Les deux juges invitent assez ouvertement les victimes du chlordécone à profiter de « la causalité aujourd'hui établie » entre le pesticide et les dommages subis par la population pour saisir d'autres instances.

Plusieurs parties civiles ont ainsi annoncé faire appel du non-lieu, selon des éléments recueillis vendredi par l'AFP. Avocat historique des victimes du chlordécone et maire écologiste de Pointe-à-Pitre (Guadeloupe), Maître Harry Durimel a fait part sur FranceInfo de son intention de faire appel. « Si la Cour d'appel ne nous donne pas raison, nous ferons un pourvoi en cassation. Nous sommes déterminés à aller jusqu'à la Cour de cassation et à la Cour européenne de justice pour que justice nous soit rendue », a-t-il également assuré.

Serge Letchimy, président du conseil exécutif de la Collectivité territoriale de Martinique, partie civile, a aussi annoncé dans un communiqué organiser une réunion ce 6 janvier avec les différentes instances politiques de l'île.

« L’ensemble des avocats a l’intention de continuer les procédures, c’est-à-dire de contester cette décision.
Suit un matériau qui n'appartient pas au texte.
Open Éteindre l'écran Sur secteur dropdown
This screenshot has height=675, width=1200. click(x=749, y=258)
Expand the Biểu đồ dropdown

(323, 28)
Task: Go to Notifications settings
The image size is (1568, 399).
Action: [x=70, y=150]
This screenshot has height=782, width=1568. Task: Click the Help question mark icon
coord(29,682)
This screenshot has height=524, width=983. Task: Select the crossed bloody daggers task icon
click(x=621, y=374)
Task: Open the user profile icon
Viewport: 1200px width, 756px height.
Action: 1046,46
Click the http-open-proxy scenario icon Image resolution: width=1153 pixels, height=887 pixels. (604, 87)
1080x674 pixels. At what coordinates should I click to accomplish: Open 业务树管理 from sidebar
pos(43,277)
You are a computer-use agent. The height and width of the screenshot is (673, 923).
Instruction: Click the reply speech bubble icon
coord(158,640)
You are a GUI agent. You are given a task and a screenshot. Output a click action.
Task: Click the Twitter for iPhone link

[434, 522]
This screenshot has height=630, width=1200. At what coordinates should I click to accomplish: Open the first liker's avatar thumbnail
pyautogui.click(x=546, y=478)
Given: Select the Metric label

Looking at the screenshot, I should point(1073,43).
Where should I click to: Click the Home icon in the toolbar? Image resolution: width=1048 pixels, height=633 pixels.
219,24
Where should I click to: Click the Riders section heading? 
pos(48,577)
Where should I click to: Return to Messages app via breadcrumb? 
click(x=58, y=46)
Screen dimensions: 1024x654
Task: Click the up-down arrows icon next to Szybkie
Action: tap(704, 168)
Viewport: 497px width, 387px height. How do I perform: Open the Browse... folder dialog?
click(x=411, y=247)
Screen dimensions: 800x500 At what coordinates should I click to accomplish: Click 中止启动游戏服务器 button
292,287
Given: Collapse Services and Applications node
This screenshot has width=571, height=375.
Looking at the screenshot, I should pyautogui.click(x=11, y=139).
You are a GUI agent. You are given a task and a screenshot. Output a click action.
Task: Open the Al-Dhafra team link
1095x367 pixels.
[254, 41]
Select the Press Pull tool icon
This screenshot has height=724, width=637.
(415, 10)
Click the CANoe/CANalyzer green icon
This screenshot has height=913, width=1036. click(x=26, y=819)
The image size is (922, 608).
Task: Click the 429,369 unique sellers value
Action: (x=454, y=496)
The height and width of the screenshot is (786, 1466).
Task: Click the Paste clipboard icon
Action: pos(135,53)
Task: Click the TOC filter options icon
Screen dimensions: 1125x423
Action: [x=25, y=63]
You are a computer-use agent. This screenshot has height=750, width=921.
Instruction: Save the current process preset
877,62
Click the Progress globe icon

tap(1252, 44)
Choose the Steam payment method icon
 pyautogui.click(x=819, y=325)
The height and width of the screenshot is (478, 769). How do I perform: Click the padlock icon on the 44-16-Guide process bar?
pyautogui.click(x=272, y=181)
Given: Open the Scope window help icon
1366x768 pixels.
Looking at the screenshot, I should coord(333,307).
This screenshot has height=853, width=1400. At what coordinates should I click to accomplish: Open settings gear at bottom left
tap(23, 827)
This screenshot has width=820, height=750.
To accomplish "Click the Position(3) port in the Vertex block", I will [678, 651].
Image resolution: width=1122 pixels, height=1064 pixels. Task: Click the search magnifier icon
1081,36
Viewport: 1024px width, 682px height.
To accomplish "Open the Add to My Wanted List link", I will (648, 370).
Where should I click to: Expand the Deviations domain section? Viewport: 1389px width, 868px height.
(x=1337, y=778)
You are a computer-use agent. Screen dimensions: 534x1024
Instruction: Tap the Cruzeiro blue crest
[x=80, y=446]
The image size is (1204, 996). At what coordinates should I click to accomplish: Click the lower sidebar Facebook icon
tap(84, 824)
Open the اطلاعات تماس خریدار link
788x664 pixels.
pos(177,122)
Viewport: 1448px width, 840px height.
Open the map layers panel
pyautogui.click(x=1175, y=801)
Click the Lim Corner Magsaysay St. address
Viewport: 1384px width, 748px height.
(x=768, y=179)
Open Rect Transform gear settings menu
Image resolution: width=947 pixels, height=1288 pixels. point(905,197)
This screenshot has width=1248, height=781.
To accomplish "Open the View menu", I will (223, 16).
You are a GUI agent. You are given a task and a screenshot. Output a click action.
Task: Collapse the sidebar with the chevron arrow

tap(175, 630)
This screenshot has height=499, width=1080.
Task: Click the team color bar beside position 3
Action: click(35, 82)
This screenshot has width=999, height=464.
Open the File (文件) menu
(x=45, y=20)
Ils vont faire appel et, si l’appel ne va pas dans notre sens, contester devant la Cour de cassation et aller s’il le faut devant les instances européennes », a aussi déclaré à l'AFP Philippe Pierre-Charles, membre du collectif Lyannaj pou Dépolyé Matinik.

« Nous irons jusqu’au bout, nous n’allons pas capituler, et nous ferons en sorte que dans cette affaire, les Martiniquais et leur droit constitutionnel soient respectés », a abondé auprès de l'AFP Maître Louis Boutrin, avocat de l'association Pour une écologie urbaine, partie civile depuis 2007 dans ce dossier.

Dans un communiqué, l'association Générations Futures a aussi indiqué son intention de faire appel de cette décision, tout comme Maître Christophe Lèguevaques qui va proposer à ses clients de faire « appel de cette décision inique, basée sur des faits mensongers et méprisant les règles élémentaires de droit ».

Plus de 90 % de la population contaminée

Selon un rapport publié le 6 décembre par l'Agence nationale de sécurité sanitaire (Anses), près de 90 % des populations de Martinique et de Guadeloupe sont contaminées au chlordécone.

Les Antilles détiennent le triste record mondial de cancer de la prostate. Depuis le 22 décembre 2021, il est reconnu comme maladie professionnelle, ouvrant la voie à une indemnisation pour les ouvriers agricoles.